勇者のものがたり




 僕が生まれた頃にはもう、世界は滅びに向かっていた。

 季節は乱れて収穫が減り、山野の獣たちは食べるものを求めて耕作地を荒らし回った。

 魔物も増えた。

 元から魔物はいたし、被害もあったが、その規模が段違いになった。大型の魔物たちが群れになって、町を襲い始めたのだ。

 そして、全身が黒く腐って死ぬ、黒の病が蔓延りはじめた。


 魔王が目覚めたのだ。


 王国の辺境部がまず魔物たちに占領された。魔界になってしまった。黒の病もどんどんと広がっていった。黒の病は人間や家畜だけでなく、草木や作物も腐らせる。


 魔王は世界を滅ぼす存在だ。

 人間の住む土地を奪い、魔物の領分としていく。圧倒的な力だ。たくさんの騎士や兵士がいれば、魔物と戦うことはできた。けれど、退けるのが精一杯で、根本的に倒すことはできなかった。

 魔物はとんでもない数がいるようだった。


 このままでは世界が滅ぶ。

 それを阻止することができるのは、光たる女神様の信託を受けた勇者のみ。


 そして、僕が、女神様の声を聴いた。

 十五になった頃、羊たちを牧草地へ移動させていた時だった。



 勇者よ、アクタよ

 そなたこそが選ばれしもの

 魔王を倒すがよい



 その御言葉とともに、僕の右肩には光の紋章が刻み込まれた。

 たしかに、僕は光たる女神様に選ばれたのだ。



 僕はすぐさま村の神官様に申し出て、王都に向かった。

 王都はさすがの賑わいだった。田舎育ちの僕が見たことないくらいにたくさんの人がいた。その八割くらいは武装していた。皆、魔王軍と戦うために集められた兵士たちだった。彼らは元々は農民だったり、商人だったりする人たちだ。皆、魔物たちに抗おうとしていた。


「勇者よ、面をあげよ」

 神官様の手回しで謁見を許された国王陛下が言った。

 謁見の間はとても広くて、とても美しかった。床も天井も輝いていた。

 居並ぶ偉そうなひとたちは貴族や大臣たちだ。みんな、値踏みするみたいに僕を見ていた。


 自分の見た目は、村ではマシな方だと思ってた。瞳の色が珍しいくらいのエメラルドグリーンだとか、少し癖毛の黒い髪がいいだとか、体格がいいだとか、女の子たちに持て囃されたことだってあったから。

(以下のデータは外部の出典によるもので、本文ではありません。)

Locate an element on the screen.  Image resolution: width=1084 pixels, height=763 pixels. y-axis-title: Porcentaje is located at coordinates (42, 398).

 でも、その場の煌びやかさと比べたら、とんでもない。自分がただの田舎者であることを嫌でも感じさせられただけだった。


 国王陛下は正面の玉座に座っていらっしゃった。見上げるのも烏滸がましくて、僕は膝をついたまま声を出した。


「はい、ぼ……いえ、私は西の野の羊飼い、アクタといいます。先日、光なる女神様より、魔王を倒すようにと御神託を受けた者です」

「勇者が現れたのは吉祥である。早々に努めて、剣を握る術を身につけるのだ」


 国王陛下から直々に言葉をいただいた僕は正式に勇者と認められ、武術を身につけることになった。

 

「お前が勇者なのか」

 王宮騎士たちの訓練に混じるようになってしばらくして、練兵場の休憩所でで同じくらいの年頃の少年に呼び止められた。

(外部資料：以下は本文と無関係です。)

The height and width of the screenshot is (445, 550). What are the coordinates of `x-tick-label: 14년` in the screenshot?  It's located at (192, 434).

 一目で高貴なひとだとわかる複雑な模様の胴衣を着た、金髪の少年だった。青い瞳は宝石みたいにきらきらしていて、小さい頃に聞いたおとぎ話に出てくる王子様そのものみたいだと思った。


 そうしたら、本当にテオドリクス王太子殿下だったんだ。


「羊飼いごときが神託を得るとは。私でも良かったであろうに」

「殿下は勇者が良かったんですか?」

 心底悔しそうに殿下が言うから尋ねてみたら、思い切り頷かれて驚いた。


 王子様や王様、貴族様というのは強い人たちに守られて、安全なところにいるものだ。家畜を育てるのも、作物を育てるのも、僕たちみたいな者がやる。魔物を退治するのだって同じはずだと思っていた。

 まさか、こんなにきれいな王子様自身が勇者になりたいなんて、思いもよらなかった。


 これまでにも何度か魔王は蘇っているらしい。その度に神託を受けた勇者が戦い、勝ったが、誰も戻って来なかったという。

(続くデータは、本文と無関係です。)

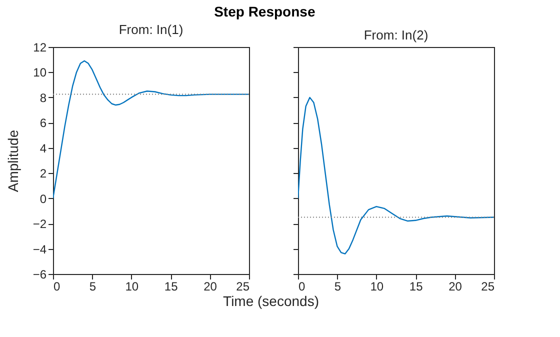 This screenshot has width=560, height=337. What do you see at coordinates (12, 161) in the screenshot?
I see `y-axis-title: Amplitude` at bounding box center [12, 161].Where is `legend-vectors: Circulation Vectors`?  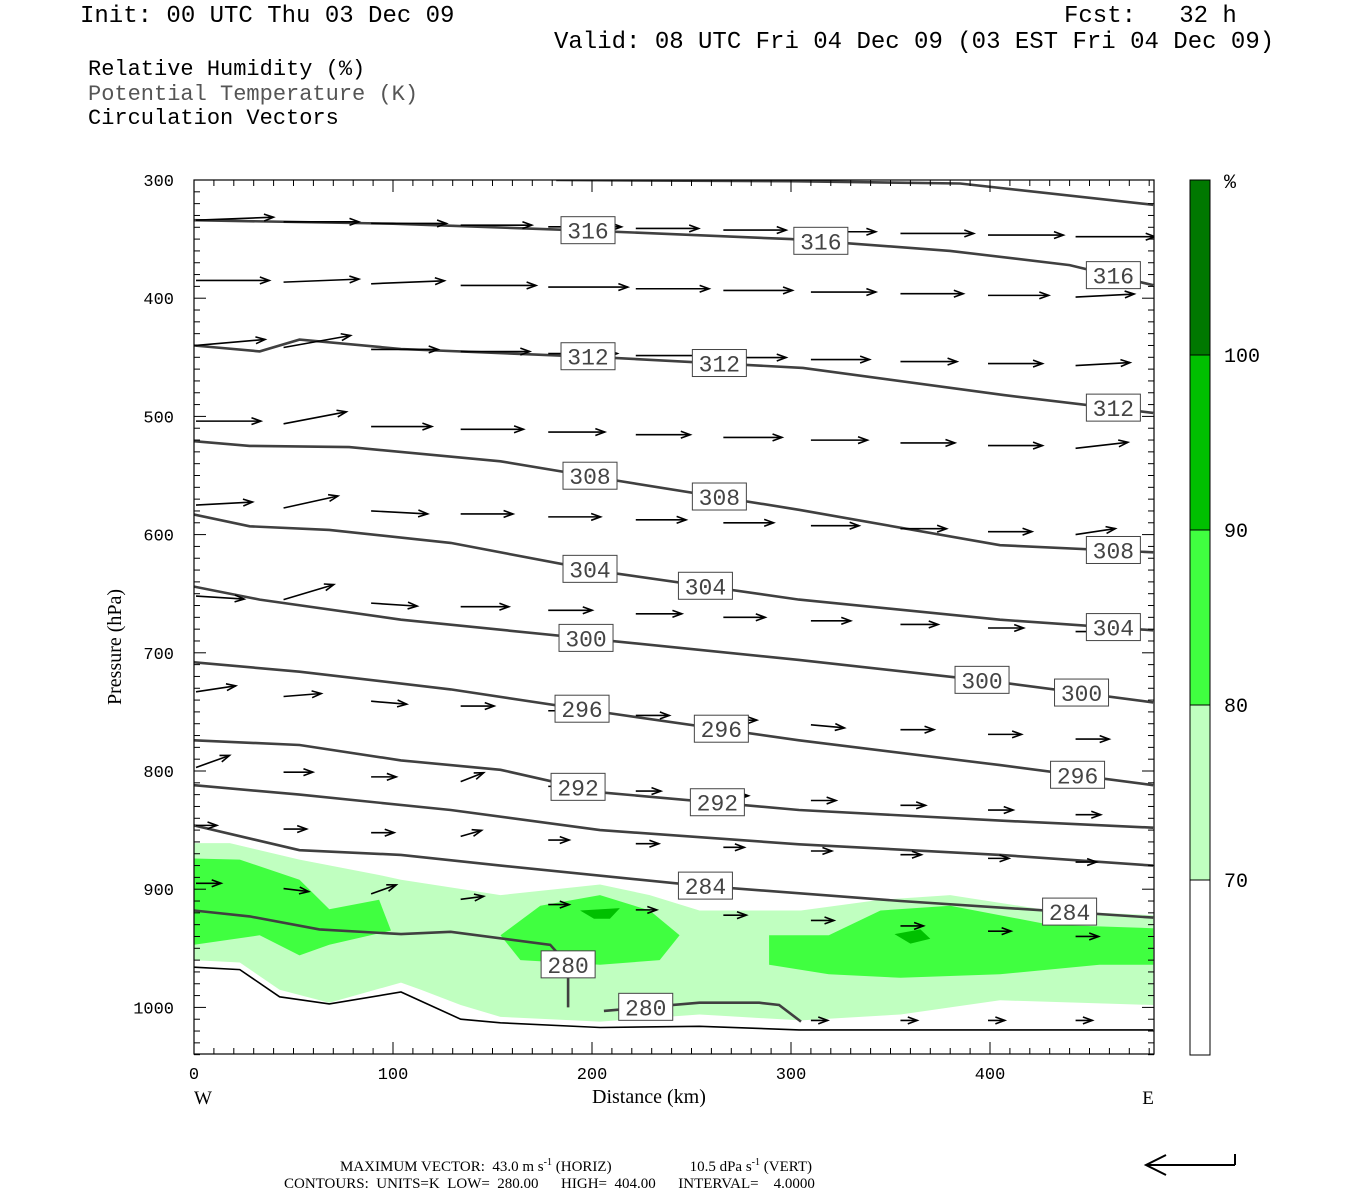
legend-vectors: Circulation Vectors is located at coordinates (214, 118).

 光たる女神の加護で魔物も魔王も消え失せるが、勇者も死ぬ。

 この国で生まれたものなら誰だって知っている話だ。


「オルド五世王の御代に甦った魔王を討った勇者は第一王子ヴィクタス殿下だったのだ。私だって勇者に任じられてもいいだろう」

「殿下が死んでしまったら、みんな困ります」

「国や民を救うのは王家だ。私が死んだとしても弟たちがいる。実際、ヴィクタス殿下亡き後は第二王子が聖女を娶り、聖王に即位されたのだ」


 テオドリクス殿下には弟殿下が二人いるのは事実だ。

 けれど、勇者は、僕だ。


「僕は全力を尽くして、女神様と陛下のご期待に応えるつもりです。殿下はどうかご安心ください」

「言うではないか、羊飼い」


 笑ったテオドリクス殿下とはすっかり打ち解けて、一緒に訓練するようになった。身分の差はとんでもないけど、生まれた年も同じだったし、友人になれたのだと思っている。


 勇者が見つかれば、魔王討伐は近い。

 誰もがそう思っていた。僕もだ。

 けれども、そう簡単な話ではなかったのだ。


 聖女が現れなかったから。

 この国に聖女は生まれない。遠い異郷の聖なる乙女は女神の光に導かれてこの地に降り立つと言われている。


 神官ではない僕には正確な意味はわからない。

 わかるのは、聖剣がないということだけだ。


 聖女は扉、鍵になるのは聖王の詞。

 聖女が守る聖剣を引き出すことができるのは聖王、つまりレガリア国王だけで、実際に聖剣を振るうことができるのは勇者だけなのだ。

 

 聖女、聖王、聖剣、そして勇者。

 四つが揃わなければ、魔王を倒すことはできない。


 そのまま、十年経ってしまった。

 十年だ。

 十年間戦争が続いたら、どんな大国だって衰える。まして戦の相手は魔王軍だ。王国軍はよくぞ、侵食してくる魔界化を十年も食い止めたと褒められてもいいだろう。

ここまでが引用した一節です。